* TEXTE *
::::::

Ainsi raisonnaient les bolchéviks.
Les menchéviks disaient tout autre chose. Certes, la révolution se renforce et il faut la mener à son terme, mais point n’est besoin pour cela de l’hégémonie du prolétariat socialiste. Que ces mêmes démocrates bourgeois soient les dirigeants de la révolution ! disaient-ils. pourquoi, qu’est-ce à dire ? Parce que la révolution actuelle est bourgeoise et que la bourgeoisie doit en être le chef, répondaient les menchéviks. Mais alors, que doit faire le prolétariat ? Il doit suivre les démocrates bourgeois, « les pousser » et, de cette façon, « faire progresser la révolution bourgeoise ». Ainsi parlait le chef des menchéviks, Martynov, qu’ils avaient désigné comme « rapporteur ». La même pensée se trouve exprimée, bien que moins nettement, dans la résolution des menchéviks : « Sur la situation actuelle ». Déjà dans Deux dictatures, Martynov avait dit que « l’hégémonie du prolétariat est une utopie dangereuse », une fantaisie, que la révolution bourgeoise « doit être dirigée par l’extrême opposition démocratique », et non par le prolétariat socialiste ; que le prolétariat en lutte « doit marcher derrière la démocratie bourgeoise » et la pousser sur le chemin de la liberté (Voir la brochure connue de Martynov : Deux dictatures). Il a développé la même pensée au Congrès d’unification. D’après lui, la grande révolution française est l’original, et notre révolution une pâle copie ; et de même qu’en France la révolution avait à sa tête à ses débuts « l’Assemblée nationale » et ensuite la « Convention nationale », dans lesquelles prédominait la bourgeoisie, de même chez nous le dirigeant de la révolution, qui rassemblera autour de lui le peuple, doit être d’abord la Douma d’Etat et ensuite quelque autre assemblée représentative, plus révolutionnaire que la Douma. A la Douma, comme au sein de cette future assemblée représentative, les démocrates bourgeois prédomineront. En conséquence, il nous faut l’hégémonie de la démocratie bourgeoise et non celle du prolétariat socialiste. Il faut seulement suivre pas à pas la bourgeoisie et la pousser en avant toujours plus loin, vers la liberté véritable. A noter que les menchéviks ont salué le discours de Martynov par de vifs applaudissements. A noter aussi que pas une de leurs résolutions ne mentionne la nécessité de l’hégémonie du prolétariat ; l’expression « hégémonie du prolétariat » est complètement bannie de leurs résolutions de même que des résolutions du congrès. (Voir les résolutions du congrès.)

::::::

* DONNÉES ENREGISTRÉES *
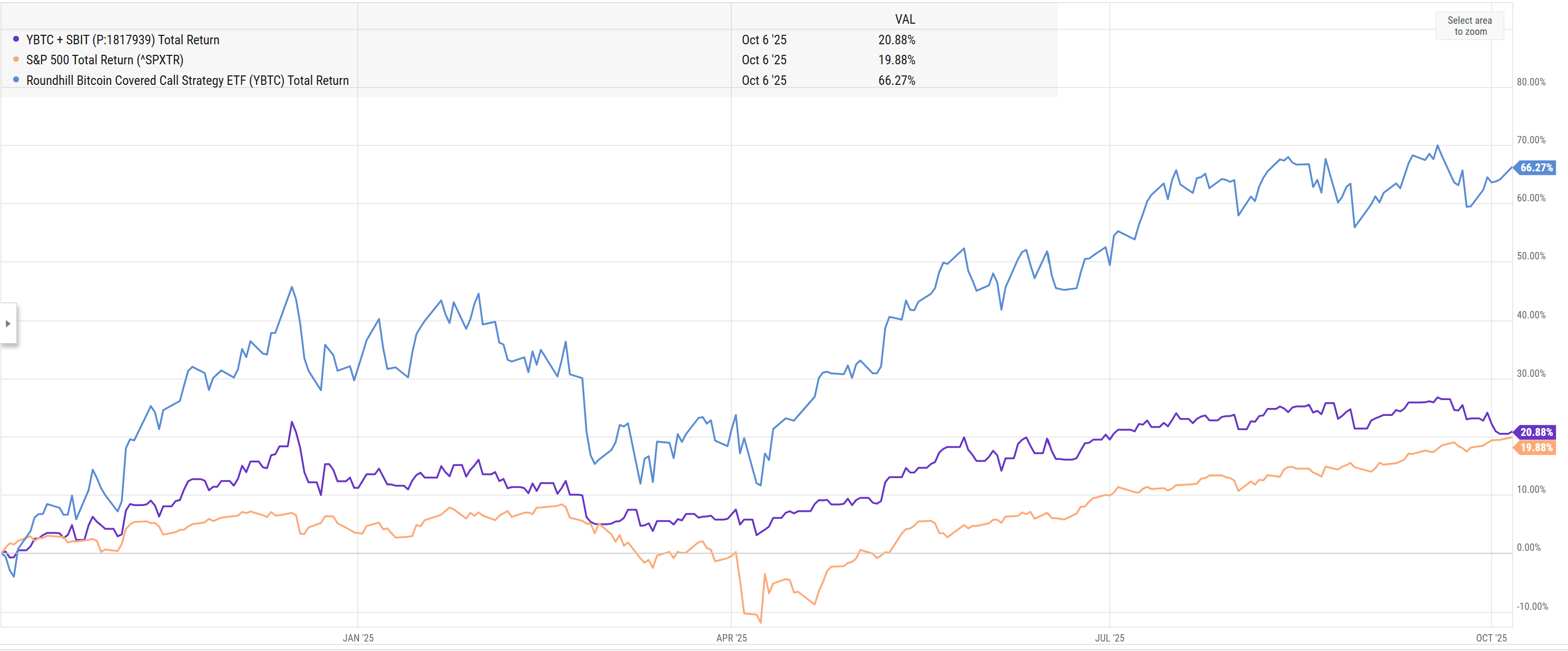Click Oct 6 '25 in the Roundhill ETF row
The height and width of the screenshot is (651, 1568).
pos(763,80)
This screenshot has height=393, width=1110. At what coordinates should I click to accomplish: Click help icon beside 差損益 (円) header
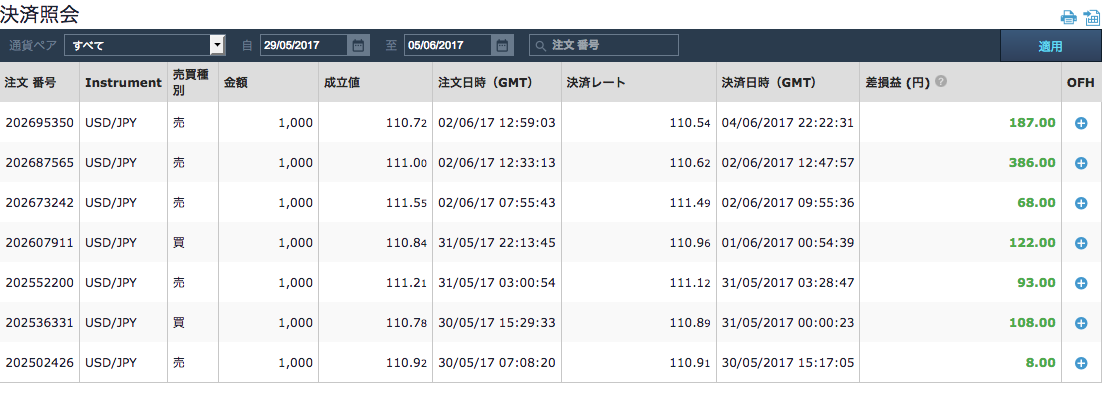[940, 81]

::::::

* OBJECTIF *
D'après le texte sur les menchéviks, quelles assemblées Martynov présente-t-il comme dirigeant la révolution, en France puis chez nous ? Donnez-les toutes.

* RÉSULTAT *
- l'Assemblée nationale (France, au début)
- la Convention nationale (France, ensuite)
- la Douma d'Etat (chez nous, d'abord)
- quelque autre assemblée représentative, plus révolutionnaire que la Douma (chez nous, ensuite)